* start Excerpt provided *

Print out the emails and then confront her with the choice. She ends all contact and she works on the marriage or you and kid will leave her.
_Posted via Mobile Device_


----------



## bryanp

Are you going to wait until they get together? For gosh sakes, do what Shaggy suggests and print out the emails and give them to her. If the roles were reversed do you think your wife would be worried about confronting you? No consequences to her actions equals no motivation to change. The longer you wait to confront the more deep the attachment will be between them.


----------



## Bleeding

I printed the emails out, i wanted to get advice before confronting her, tomorrow is her day off, I will confront her tomorrow. Only found this website today and been reading trying to figure out this mess.


----------



## Shaggy

Couple of points:

1. It isn't your fault, no matter what he says. She is the one who is putting another man ahead of her husband emotionally.
2. Do not negotiate. No time to meet with him and say goodbye, no just once a week, etc. NC.
3. You need to put in place ways to verify. Either get her passwords or install a keylogger. I'm a fan of the keylogger since it finds secret mail accounts.
4. Do not accept a time apart to work through il that's just her wanting to perpetuate and likely escalate the relationship to see if it wors before admitting she's done. If he can't committ immediately to the man he took vows with, then she leaves since she is no longer honoring her vow.
_Posted via Mobile Device_


----------



## Bleeding

Thanks!!! I been having a hard time getting my thoughts together and knowing which points bring up to her, I'm shocked by all this!! I intent to confront her early tomorrow morning, this is eating me inside.

* end Excerpt provided *

| Your tasks |
1 - Answer these questions about the forum thread on confronting a spouse:
(a) According to bryanp, what does having no consequences for her actions equal?
(b) When does Bleeding plan to confront her?
(c) Which way of verifying does Shaggy prefer, and what reason does he give?
2 - Copy the forum thread word for word from "2. Do not negotiate." to "honoring her vow.".
The items after this thread are separate material with no connection to it.

* start Dataset content *

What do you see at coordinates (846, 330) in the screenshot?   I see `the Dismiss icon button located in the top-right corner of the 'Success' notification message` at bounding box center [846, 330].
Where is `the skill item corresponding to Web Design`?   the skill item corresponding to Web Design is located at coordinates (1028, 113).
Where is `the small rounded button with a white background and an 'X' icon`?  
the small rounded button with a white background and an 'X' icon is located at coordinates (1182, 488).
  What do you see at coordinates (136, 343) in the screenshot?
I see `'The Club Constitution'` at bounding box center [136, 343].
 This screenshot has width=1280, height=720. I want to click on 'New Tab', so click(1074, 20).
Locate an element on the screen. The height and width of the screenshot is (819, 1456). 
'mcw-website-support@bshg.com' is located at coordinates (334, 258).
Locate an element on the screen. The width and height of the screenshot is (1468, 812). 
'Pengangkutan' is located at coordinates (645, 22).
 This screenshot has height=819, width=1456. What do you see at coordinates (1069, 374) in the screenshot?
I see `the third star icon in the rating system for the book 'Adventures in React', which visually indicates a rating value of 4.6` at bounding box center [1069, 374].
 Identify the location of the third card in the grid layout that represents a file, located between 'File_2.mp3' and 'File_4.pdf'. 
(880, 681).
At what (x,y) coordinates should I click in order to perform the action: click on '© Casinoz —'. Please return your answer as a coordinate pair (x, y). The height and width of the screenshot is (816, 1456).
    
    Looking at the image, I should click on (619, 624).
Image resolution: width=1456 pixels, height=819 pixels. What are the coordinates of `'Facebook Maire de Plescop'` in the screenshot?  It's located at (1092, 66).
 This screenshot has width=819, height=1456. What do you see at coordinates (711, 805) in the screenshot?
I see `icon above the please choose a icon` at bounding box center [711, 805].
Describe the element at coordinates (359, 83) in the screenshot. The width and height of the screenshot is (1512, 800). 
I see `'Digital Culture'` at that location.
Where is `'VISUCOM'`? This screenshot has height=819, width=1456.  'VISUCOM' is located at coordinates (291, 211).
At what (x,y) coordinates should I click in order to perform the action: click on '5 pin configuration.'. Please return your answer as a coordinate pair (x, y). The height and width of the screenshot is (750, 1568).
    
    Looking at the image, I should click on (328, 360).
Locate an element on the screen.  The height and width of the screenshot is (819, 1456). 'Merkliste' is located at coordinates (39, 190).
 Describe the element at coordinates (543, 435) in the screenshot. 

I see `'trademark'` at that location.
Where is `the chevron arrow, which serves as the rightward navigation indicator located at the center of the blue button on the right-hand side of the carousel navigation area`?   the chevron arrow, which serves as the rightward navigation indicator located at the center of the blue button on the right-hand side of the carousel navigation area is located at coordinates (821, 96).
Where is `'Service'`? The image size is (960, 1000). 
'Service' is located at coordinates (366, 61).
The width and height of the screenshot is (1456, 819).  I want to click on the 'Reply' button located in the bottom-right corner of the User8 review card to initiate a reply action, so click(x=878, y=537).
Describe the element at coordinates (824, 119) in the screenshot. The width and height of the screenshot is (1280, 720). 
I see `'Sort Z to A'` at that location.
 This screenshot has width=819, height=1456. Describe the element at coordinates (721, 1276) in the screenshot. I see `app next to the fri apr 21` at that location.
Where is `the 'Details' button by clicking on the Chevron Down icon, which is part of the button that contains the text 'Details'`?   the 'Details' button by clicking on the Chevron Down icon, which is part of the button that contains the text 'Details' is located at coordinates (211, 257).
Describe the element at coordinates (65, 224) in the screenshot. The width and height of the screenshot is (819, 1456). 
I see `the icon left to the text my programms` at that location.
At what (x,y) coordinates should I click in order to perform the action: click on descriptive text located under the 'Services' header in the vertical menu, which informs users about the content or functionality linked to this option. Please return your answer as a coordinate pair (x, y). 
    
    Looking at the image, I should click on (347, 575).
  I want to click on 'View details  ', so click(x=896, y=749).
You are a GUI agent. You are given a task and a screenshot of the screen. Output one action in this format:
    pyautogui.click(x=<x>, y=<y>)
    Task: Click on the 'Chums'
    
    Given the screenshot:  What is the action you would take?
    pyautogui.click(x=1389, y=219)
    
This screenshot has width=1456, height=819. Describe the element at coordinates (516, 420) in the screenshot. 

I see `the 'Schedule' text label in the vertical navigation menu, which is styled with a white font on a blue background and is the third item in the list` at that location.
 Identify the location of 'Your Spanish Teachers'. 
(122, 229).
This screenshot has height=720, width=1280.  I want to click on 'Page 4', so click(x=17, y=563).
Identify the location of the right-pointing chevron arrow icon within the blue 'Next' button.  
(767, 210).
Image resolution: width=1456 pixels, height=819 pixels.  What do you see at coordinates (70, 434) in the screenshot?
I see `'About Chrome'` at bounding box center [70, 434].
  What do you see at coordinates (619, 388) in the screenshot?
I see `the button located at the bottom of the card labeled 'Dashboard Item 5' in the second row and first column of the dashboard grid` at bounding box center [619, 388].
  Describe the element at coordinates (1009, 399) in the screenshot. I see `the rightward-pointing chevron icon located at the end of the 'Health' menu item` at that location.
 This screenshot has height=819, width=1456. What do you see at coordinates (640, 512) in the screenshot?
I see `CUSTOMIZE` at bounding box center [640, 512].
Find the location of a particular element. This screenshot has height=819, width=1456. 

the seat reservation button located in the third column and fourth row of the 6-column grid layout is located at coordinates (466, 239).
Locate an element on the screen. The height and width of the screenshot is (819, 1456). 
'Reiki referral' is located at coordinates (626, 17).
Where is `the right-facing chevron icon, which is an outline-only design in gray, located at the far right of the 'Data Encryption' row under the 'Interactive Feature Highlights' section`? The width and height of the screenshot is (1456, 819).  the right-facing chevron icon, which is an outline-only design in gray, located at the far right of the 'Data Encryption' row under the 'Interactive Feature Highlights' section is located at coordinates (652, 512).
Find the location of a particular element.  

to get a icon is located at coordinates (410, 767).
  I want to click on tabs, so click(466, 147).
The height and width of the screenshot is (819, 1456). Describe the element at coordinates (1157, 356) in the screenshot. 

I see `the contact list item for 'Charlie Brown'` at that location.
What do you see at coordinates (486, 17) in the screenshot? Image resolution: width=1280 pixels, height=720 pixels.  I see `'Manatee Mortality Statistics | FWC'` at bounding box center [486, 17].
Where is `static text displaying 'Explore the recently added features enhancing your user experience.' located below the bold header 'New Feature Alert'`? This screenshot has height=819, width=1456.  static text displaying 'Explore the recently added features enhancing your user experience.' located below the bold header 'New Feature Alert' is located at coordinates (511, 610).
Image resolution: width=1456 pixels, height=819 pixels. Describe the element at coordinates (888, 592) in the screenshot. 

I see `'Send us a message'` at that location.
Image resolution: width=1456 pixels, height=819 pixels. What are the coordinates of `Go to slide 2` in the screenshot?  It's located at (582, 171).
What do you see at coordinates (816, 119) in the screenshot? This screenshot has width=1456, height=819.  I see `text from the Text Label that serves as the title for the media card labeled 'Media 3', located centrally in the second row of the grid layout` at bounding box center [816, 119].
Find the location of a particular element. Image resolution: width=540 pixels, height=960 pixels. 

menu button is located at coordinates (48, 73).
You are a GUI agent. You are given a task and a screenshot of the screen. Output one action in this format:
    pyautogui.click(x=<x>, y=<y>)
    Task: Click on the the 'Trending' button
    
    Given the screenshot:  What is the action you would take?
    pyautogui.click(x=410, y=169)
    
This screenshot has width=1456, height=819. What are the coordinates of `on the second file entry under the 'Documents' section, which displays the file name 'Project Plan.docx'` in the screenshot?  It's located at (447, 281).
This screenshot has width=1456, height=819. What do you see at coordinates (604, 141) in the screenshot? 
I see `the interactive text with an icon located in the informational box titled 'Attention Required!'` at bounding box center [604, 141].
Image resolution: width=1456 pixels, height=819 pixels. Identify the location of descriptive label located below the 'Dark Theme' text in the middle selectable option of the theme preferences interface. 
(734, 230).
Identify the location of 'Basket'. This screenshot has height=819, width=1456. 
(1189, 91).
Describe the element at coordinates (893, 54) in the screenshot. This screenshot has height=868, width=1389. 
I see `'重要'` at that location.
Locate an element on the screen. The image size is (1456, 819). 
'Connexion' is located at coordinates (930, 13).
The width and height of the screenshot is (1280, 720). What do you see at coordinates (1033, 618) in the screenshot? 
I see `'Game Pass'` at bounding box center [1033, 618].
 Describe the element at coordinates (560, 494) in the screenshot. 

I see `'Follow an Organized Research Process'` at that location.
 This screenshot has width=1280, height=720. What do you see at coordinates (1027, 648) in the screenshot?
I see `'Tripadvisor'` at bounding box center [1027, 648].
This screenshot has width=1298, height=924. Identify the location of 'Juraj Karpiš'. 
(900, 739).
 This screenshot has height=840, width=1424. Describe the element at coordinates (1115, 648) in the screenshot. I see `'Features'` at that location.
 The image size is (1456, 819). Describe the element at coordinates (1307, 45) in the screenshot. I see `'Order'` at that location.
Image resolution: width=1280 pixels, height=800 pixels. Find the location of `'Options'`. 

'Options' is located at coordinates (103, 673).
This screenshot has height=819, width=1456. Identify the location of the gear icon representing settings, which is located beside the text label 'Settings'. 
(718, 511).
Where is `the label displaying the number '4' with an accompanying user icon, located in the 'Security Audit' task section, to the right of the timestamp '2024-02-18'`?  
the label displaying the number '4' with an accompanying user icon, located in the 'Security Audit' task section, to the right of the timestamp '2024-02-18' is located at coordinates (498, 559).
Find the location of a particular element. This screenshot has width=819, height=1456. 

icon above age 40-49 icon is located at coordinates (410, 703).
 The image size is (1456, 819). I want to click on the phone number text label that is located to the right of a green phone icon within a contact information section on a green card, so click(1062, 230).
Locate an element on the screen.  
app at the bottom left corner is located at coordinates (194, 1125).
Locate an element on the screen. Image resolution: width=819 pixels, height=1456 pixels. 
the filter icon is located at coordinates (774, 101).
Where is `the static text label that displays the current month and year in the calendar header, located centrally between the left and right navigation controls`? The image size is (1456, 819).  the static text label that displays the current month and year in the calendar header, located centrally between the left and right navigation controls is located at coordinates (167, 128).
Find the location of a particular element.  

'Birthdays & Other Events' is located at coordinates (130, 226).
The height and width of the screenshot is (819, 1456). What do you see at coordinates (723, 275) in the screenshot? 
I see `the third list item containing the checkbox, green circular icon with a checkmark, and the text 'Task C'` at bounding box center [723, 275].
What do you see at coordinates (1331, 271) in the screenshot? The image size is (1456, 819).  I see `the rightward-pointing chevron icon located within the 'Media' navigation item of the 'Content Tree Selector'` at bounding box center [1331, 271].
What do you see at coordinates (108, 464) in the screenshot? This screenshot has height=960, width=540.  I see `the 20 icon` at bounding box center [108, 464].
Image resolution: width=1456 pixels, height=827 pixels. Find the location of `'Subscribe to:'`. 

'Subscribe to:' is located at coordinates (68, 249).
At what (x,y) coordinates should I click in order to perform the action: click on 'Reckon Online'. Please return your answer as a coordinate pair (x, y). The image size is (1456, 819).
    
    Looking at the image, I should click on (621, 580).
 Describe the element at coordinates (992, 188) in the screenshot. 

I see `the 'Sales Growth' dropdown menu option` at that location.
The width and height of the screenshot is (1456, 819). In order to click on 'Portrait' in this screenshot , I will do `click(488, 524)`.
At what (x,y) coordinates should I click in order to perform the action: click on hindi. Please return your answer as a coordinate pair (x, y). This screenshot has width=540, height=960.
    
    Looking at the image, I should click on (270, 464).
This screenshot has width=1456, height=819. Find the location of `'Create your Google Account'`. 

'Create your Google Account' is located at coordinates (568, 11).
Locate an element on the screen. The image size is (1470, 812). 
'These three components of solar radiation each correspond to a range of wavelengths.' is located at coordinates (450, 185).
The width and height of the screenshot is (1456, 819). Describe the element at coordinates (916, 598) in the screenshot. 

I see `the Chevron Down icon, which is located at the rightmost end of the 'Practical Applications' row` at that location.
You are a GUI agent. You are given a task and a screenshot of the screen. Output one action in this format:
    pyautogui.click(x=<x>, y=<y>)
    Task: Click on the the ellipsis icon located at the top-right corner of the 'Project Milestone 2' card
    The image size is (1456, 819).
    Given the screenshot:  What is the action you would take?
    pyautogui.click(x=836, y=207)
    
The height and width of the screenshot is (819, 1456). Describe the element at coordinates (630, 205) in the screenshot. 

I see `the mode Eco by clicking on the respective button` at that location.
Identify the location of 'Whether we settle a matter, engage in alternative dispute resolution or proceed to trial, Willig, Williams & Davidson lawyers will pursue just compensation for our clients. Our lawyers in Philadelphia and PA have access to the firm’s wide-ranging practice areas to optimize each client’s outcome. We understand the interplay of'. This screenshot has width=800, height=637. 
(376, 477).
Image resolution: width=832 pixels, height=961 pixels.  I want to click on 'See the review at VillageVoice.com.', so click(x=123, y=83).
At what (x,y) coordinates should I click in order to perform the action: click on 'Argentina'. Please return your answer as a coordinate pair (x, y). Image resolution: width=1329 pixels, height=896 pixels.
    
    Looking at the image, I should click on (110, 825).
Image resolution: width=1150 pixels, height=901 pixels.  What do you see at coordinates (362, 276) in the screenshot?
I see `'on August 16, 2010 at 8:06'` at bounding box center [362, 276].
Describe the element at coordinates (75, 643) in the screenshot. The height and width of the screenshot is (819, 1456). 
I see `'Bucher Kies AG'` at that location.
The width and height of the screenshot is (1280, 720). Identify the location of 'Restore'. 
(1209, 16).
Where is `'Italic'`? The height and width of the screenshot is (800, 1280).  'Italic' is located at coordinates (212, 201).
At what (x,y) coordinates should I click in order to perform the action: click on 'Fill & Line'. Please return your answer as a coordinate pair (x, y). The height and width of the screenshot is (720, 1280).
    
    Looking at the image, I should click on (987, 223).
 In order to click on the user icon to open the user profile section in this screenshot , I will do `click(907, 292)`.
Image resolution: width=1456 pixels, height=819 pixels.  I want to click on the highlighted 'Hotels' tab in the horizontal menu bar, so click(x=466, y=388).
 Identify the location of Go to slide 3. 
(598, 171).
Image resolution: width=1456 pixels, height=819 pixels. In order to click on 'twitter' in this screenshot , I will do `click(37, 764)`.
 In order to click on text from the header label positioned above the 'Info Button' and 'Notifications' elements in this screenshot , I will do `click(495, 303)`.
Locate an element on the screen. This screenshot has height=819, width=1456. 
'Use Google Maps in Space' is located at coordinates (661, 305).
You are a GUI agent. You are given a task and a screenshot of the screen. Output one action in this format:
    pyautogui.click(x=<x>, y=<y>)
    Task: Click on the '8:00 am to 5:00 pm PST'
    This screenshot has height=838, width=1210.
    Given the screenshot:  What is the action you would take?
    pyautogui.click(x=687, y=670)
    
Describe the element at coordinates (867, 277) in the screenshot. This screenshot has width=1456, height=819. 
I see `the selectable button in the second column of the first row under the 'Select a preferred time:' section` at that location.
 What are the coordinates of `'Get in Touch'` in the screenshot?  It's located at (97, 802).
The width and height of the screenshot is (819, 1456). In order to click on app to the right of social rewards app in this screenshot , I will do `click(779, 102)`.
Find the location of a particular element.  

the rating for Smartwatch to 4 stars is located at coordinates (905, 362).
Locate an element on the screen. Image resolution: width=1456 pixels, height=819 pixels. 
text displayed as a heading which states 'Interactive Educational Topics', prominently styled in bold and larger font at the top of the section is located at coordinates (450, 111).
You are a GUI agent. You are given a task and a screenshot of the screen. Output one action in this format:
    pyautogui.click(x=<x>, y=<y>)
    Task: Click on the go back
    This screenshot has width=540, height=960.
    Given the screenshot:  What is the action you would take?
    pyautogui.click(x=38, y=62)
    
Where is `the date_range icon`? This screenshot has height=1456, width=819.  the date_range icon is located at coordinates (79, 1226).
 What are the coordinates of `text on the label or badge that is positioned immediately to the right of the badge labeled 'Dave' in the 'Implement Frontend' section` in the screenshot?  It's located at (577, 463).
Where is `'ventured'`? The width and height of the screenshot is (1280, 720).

* end Dataset content *

| Task responses |
1 -
(a) No motivation to change.
(b) Early tomorrow morning, which is her day off.
(c) A keylogger, because it finds secret mail accounts.

2 -
2. Do not negotiate. No time to meet with him and say goodbye, no just once a week, etc. NC.
3. You need to put in place ways to verify. Either get her passwords or install a keylogger. I'm a fan of the keylogger since it finds secret mail accounts.
4. Do not accept a time apart to work through il that's just her wanting to perpetuate and likely escalate the relationship to see if it wors before admitting she's done. If he can't committ immediately to the man he took vows with, then she leaves since she is no longer honoring her vow.